● TASK TO COMPLETE: Copy out every line in the items below, from the line containing "est en colère.'" down to the line containing "section number 2", with both of those lines included.

● PROVIDED DATA:
"""
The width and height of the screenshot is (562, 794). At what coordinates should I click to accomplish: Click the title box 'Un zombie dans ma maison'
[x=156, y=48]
"""
"""
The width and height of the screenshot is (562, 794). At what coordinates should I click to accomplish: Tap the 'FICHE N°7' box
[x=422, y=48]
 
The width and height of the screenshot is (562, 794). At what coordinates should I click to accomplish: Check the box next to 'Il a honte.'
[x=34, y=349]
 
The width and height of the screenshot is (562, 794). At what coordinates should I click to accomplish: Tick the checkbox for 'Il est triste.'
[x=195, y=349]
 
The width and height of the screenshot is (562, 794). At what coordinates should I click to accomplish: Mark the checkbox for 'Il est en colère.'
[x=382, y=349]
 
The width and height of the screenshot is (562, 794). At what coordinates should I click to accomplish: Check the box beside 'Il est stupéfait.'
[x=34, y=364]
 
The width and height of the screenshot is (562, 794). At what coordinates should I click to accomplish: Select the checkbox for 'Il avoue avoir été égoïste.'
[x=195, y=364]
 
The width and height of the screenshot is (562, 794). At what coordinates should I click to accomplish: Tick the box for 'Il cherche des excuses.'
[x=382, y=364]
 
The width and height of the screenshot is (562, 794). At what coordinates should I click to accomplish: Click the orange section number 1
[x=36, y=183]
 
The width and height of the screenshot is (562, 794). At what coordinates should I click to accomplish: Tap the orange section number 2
"""
● TASK OUTPUT:
The width and height of the screenshot is (562, 794). At what coordinates should I click to accomplish: Mark the checkbox for 'Il est en colère.'
[x=382, y=349]
 
The width and height of the screenshot is (562, 794). At what coordinates should I click to accomplish: Check the box beside 'Il est stupéfait.'
[x=34, y=364]
 
The width and height of the screenshot is (562, 794). At what coordinates should I click to accomplish: Select the checkbox for 'Il avoue avoir été égoïste.'
[x=195, y=364]
 
The width and height of the screenshot is (562, 794). At what coordinates should I click to accomplish: Tick the box for 'Il cherche des excuses.'
[x=382, y=364]
 
The width and height of the screenshot is (562, 794). At what coordinates should I click to accomplish: Click the orange section number 1
[x=36, y=183]
 
The width and height of the screenshot is (562, 794). At what coordinates should I click to accomplish: Tap the orange section number 2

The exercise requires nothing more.